ここにも襲撃が来るのではないかという不安。背中と両腕の痛み。女の子のベッドにいる感動など欠片もない。彼女とこういうシチュエーションは二度目だが、どちらもダメージ回復。むしろトラウマになりかねない。
何とか体を起こした俺は用意してもらったグラスの水を飲む。ルルからの【リンク】がその時繋がった。俺達は例の部屋に移った。
◇ ◇
「辛うじて君たちの痕跡は消した。沙耶香の部屋は現時点でマークされていない」
ルルの言葉にほっとして力が抜けた。後ろから支えてもらっていた関係で、彼女の体に受け止められる。感じるのは当然背中の痛みである。
「古城さんはどうなりましたか」
「古城舞奈の現在位置はXomeの地下だ」
俺を支えたまま聞いた沙耶香。ルルの答えに体がこわばったのが分かる。
数日前に潜入した建物の立体模型がホログラムに出現する。コグニトーム上には載っていない地下室に古城舞奈の痕跡が繋がっている。

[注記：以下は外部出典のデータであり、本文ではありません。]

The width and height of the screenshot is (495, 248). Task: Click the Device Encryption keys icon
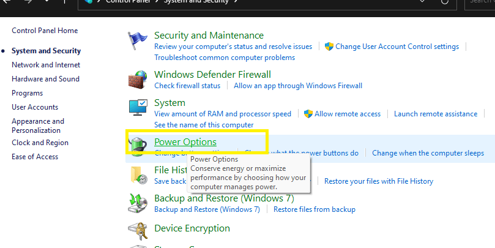pyautogui.click(x=138, y=232)
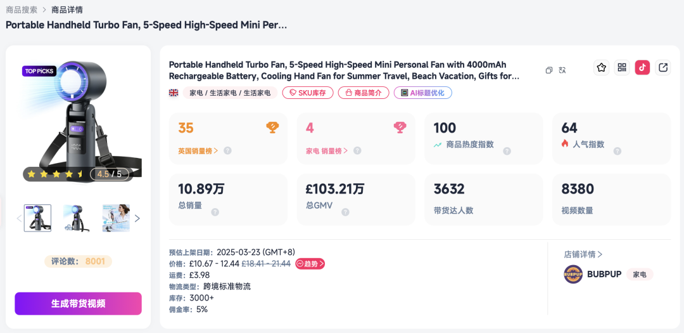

建物にはほかに二つの特別なIDが表示されている。一つは三階にいる八須長司《モデル1》のもの。そしてもう一つ、地下にあるのはあの筋肉ダルマ《モデル2》のものだ。同時に、作業着姿で人間が入りそうな箱をもって一階のエレベーターに入る映像が再生された。カメラに映った顔を見ただけで体に恐怖が蘇る。
「あいつは何者だ。どうやってルルの監視を突破したんだ?」
「君たちを襲撃したのはどうやら軍団のモデルのようなんだ」
数行の情報が追加される。あいつはブラウディオ・ノゲイラというスペイン国籍の三十八歳。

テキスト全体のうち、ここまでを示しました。